The data

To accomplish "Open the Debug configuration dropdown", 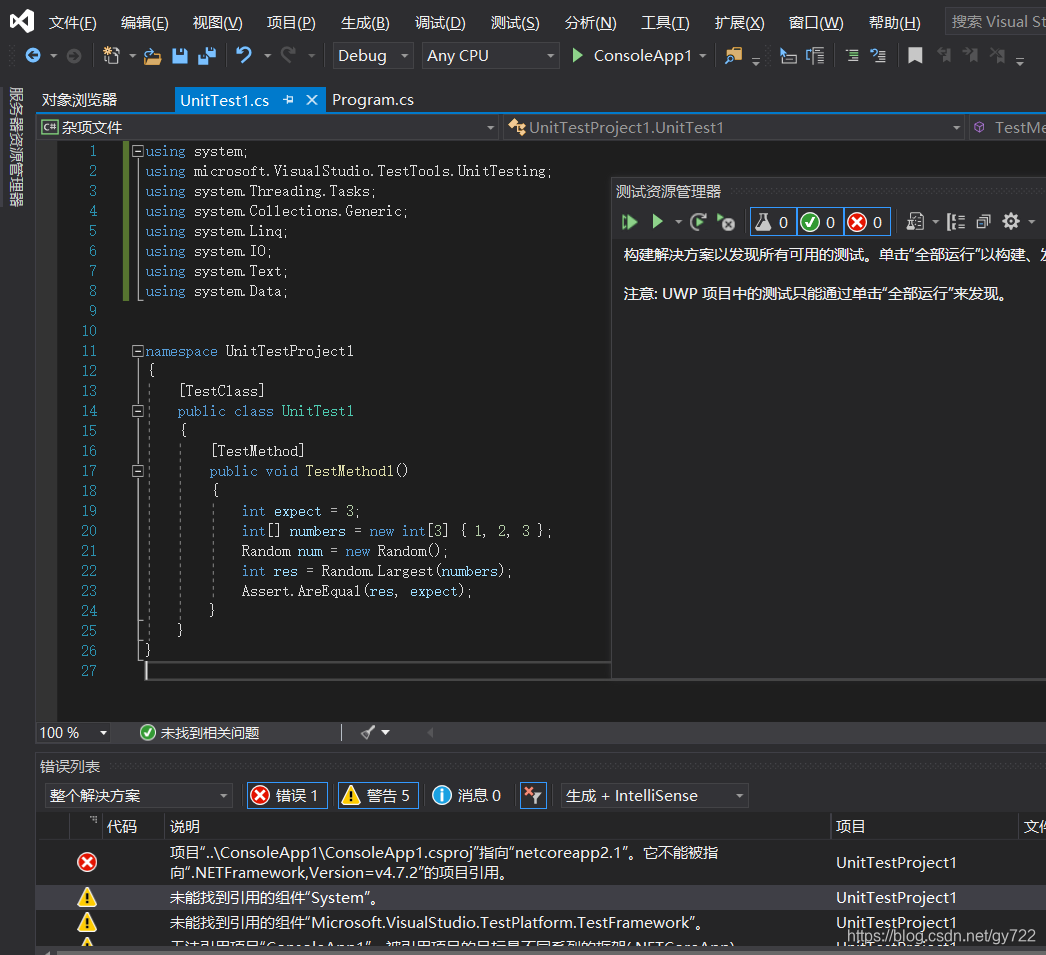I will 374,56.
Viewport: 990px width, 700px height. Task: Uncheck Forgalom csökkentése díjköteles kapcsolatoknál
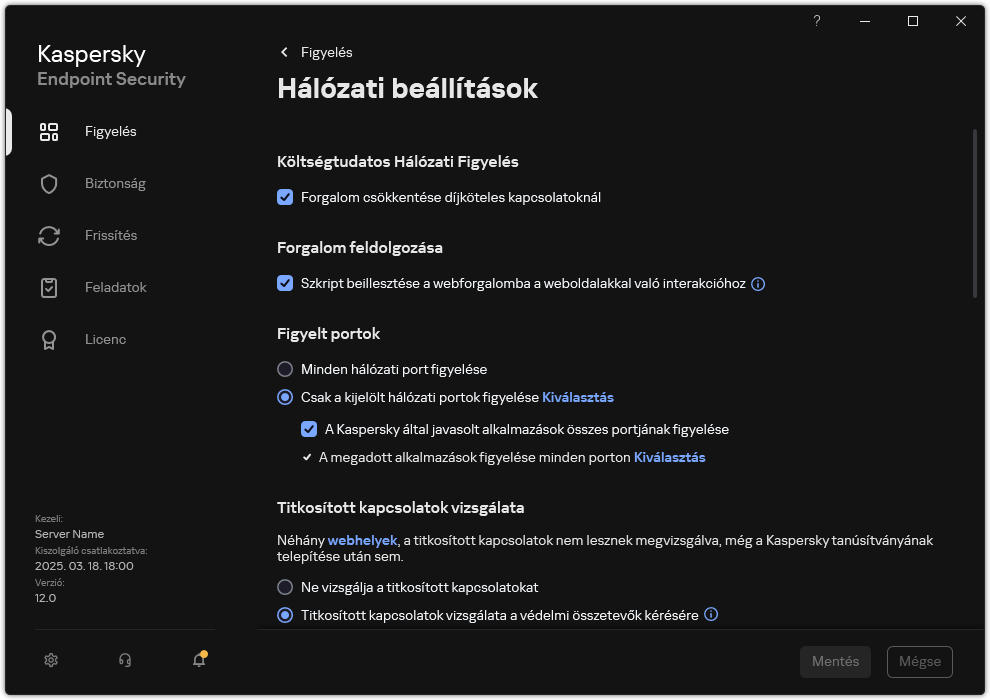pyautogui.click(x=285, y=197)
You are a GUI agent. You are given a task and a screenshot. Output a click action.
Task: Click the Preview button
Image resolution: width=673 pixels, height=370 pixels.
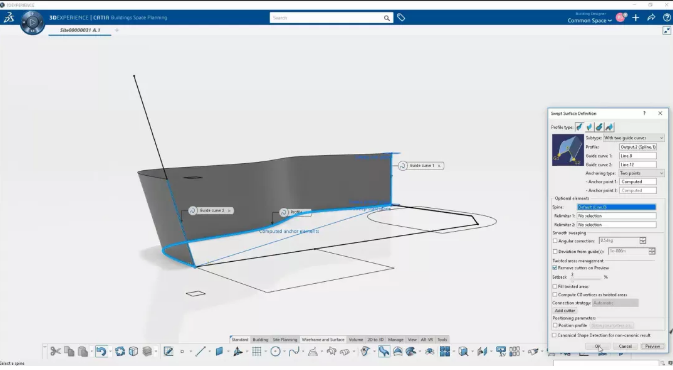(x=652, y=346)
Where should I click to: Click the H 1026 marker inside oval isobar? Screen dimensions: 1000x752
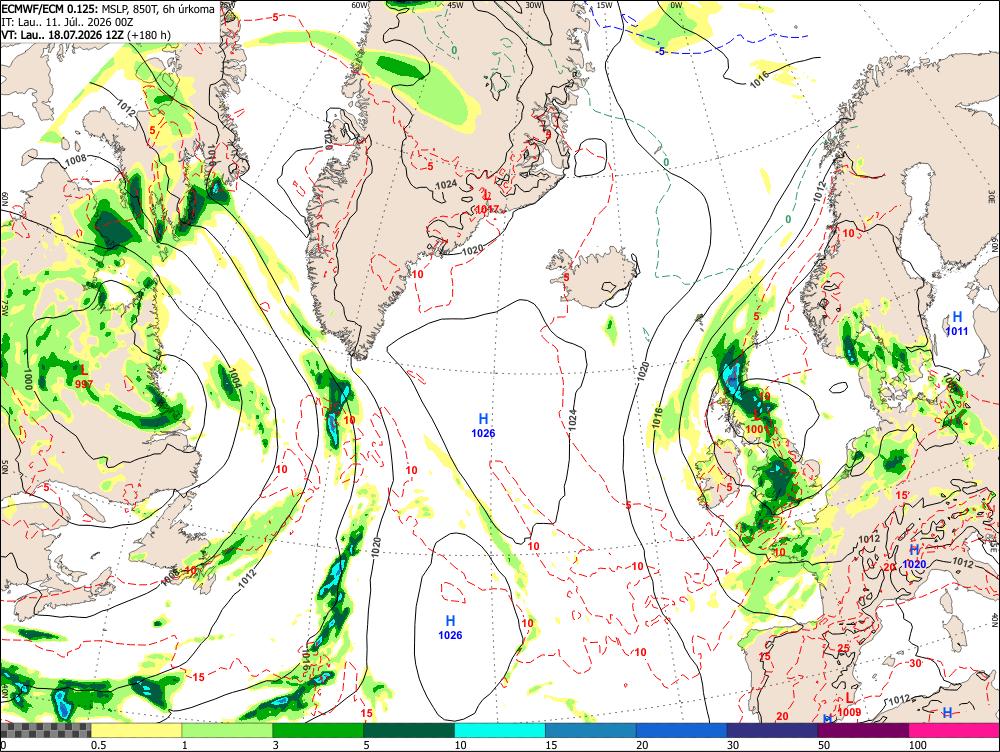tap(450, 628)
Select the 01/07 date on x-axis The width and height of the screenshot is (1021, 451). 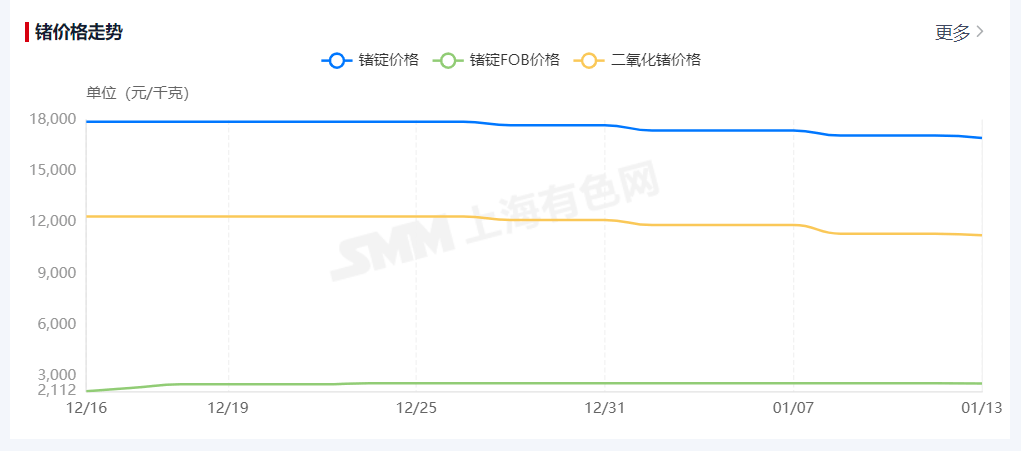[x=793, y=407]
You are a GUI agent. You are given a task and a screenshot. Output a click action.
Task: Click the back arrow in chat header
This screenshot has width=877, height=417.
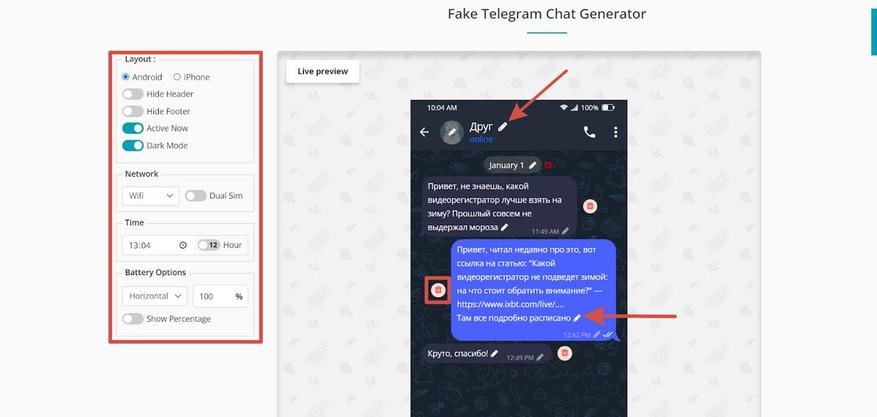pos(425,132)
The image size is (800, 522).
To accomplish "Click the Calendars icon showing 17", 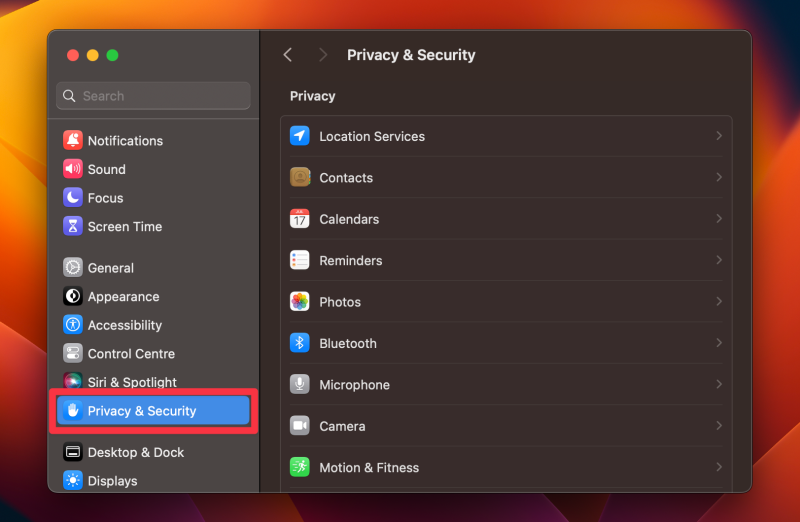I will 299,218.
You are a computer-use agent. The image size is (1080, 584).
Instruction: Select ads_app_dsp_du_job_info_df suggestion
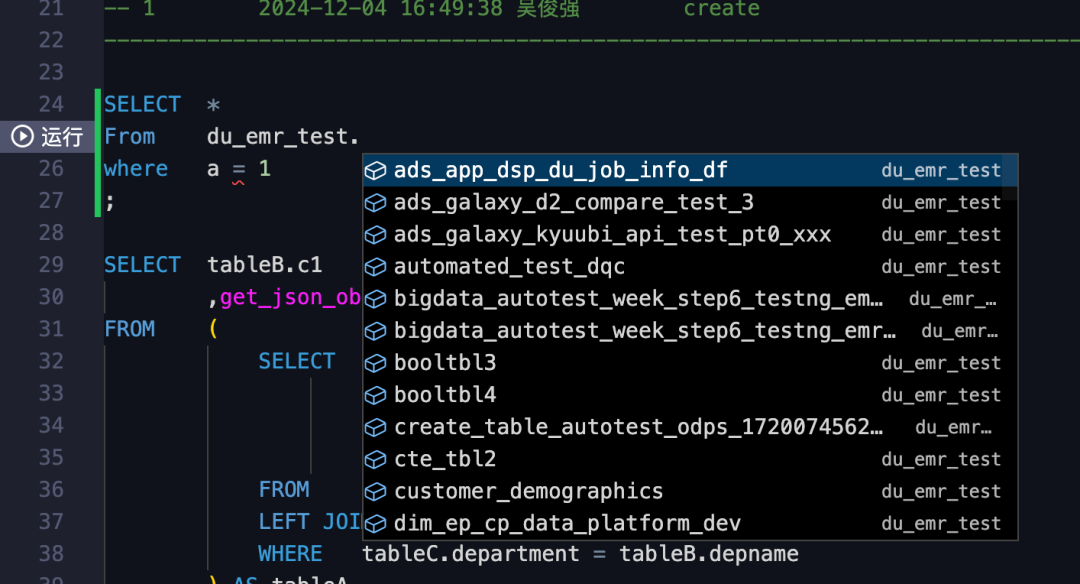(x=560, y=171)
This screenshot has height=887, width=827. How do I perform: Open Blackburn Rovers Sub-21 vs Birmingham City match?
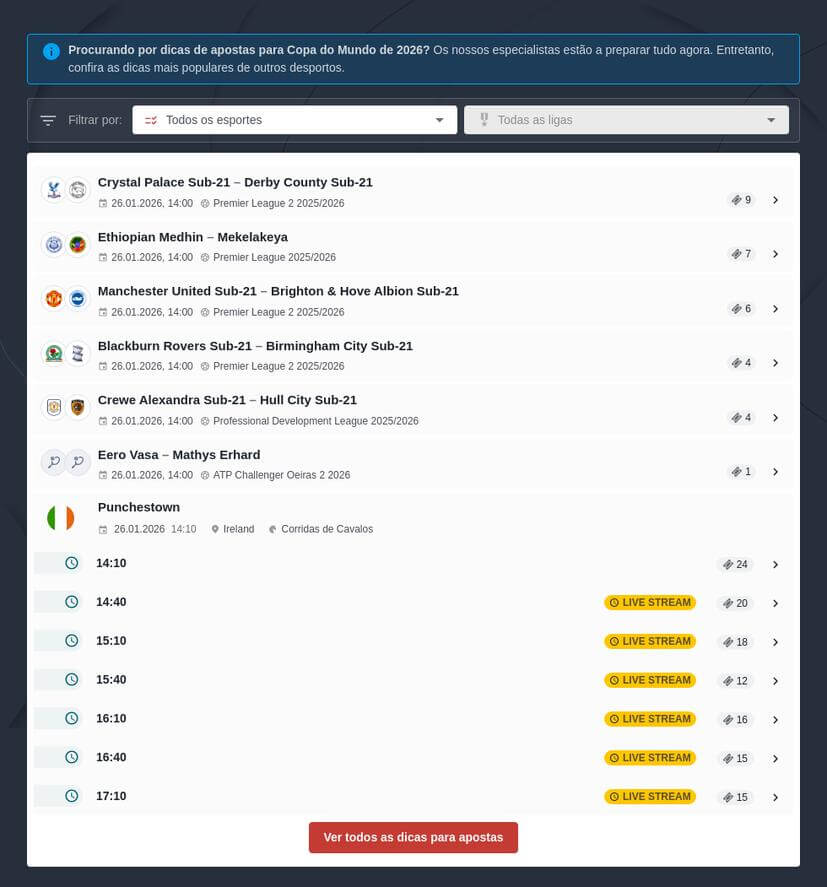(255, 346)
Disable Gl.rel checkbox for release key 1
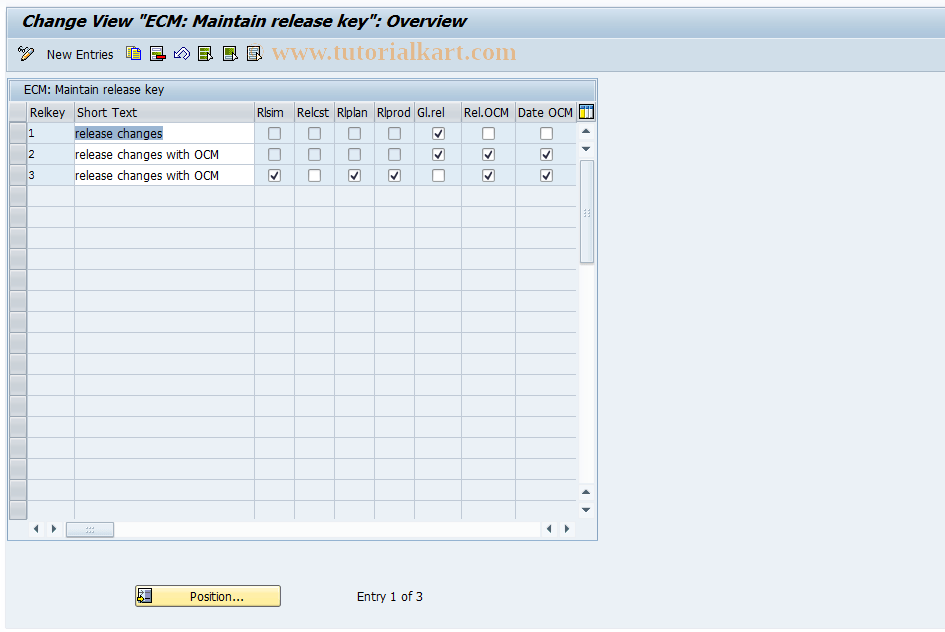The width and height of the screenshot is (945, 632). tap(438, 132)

Task brief
Give back an exact copy of only the lines from the one with "This screenshot has height=887, width=827." through the final line of the material, both included. Pictures do not belong in it.

Your solution
This screenshot has height=887, width=827. How do I perform: Open Blackburn Rovers Sub-21 vs Birmingham City match?
(255, 346)
Disable Gl.rel checkbox for release key 1
The width and height of the screenshot is (945, 632). tap(438, 132)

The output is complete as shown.